Die weiteren Sänger dieser internationalen Besetzung (neben Samoa stammen die Sänger aus Rumänien, den USA, Frankreich, Zypern, Gabun, Madagaskar) sind in ihren Rollen ebenfalls fast ideal besetzt. Aspasia, die unglückliche Verlobte von Mitridate, wird mit frischer jugendlicher Stimme virtuos gesungen von einer der aktuell führenden Barock-Spezialistinnen, Ana Maria Labin. Angela Browers, Mezzosopran, kommt stimmlich und szenisch ein wenig steif herüber, ist in anderen Szenen aber ein ergreifender Sifare, der seinem Vater Mitridate die Treue hält. Sein Bruder Farnace liegt in der Hand und in der Kehle des fulminanten Coutertenors Paul-Antoine Bénos-Djian. Dieser weiß, sowohl das Aufbegehren des treulosen Sohnes gegen seinen Vater, als auch seine spätere Einsicht, stimmlich toll auszudrücken.
Die kleineren Rollen werden gesungen von Sarah Aristidou als Ismene, Adriana Bignani Lesca als Arbate und von Sahy Ratia als Marzio und alle drei verdienen sich hierbei ein großes Lob.
Die Inszenierung liegt in den Händen des japanischen Regisseurs Satoshi Miyagi, der diese Oper im Geist des japanischen Kabuki-Theaters aufführen läßt. Die Figuren bewegen sich nicht viel, und wenn, dann sehr langsam, und erstarren während ihrer Arien oft in einer künstlichen Haltung, die ihre Gefühle in dem jeweiligen Moment ausdrücken soll.

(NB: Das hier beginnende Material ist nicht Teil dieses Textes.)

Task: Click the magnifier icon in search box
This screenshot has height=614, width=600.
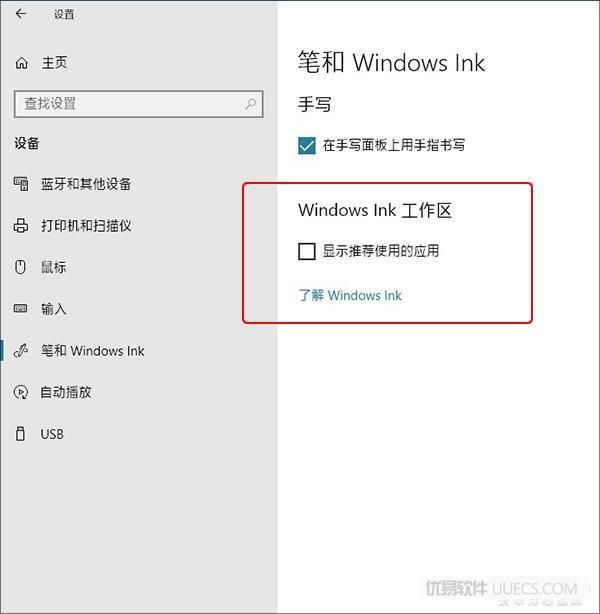Action: click(x=251, y=104)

Diese Auffassung passt perfekt zur Musik Mozarts, die auch ziemlich starr erscheint. Neben vielen Arien gibt es nur ein Duett zwischen Aspasia und Sifare und ein kurzes Ensemble am Schluss der Oper. Hier schließt sich der Kreis der Inszenierung: der Regisseur zeigt, genauso wie am Beginn der Oper, eine verbrannte Landschaft, als Referenz an das in Schutt and Asche gelegte Tokyo am Ende des 2. Weltkrieges, aber auch an viele andere Kriegsstätte jüngerer Zeit.
Zwischen diesen beiden Szenen besteht die Bühne aus vier Ebenen. Die Frontseite der oberen Ebenen öffnen sich des öfteren und dienen zum Beispiel als Gefängnis. Das ermöglicht schnelle Übergänge zwischen den einzelnen Szenen. Das Bühnenbild, konzipiert von Junpei Kiz mit dem Wanddesign von Eri Fukazawa, genau wie die Kostüme von Kayo Takahashi Deschene, sind zum größtenteils in Gold gehalten. Das unterstreicht diese Aufführung, die ihr Geld und Gold wirklich wert ist!
Die Vorstellung war an diesem Abend leider nicht ausverkauft! Das anwesende Publikum dankte den Musikern aber beim Schlussvorhang mit viel Beifall und Begeisterung.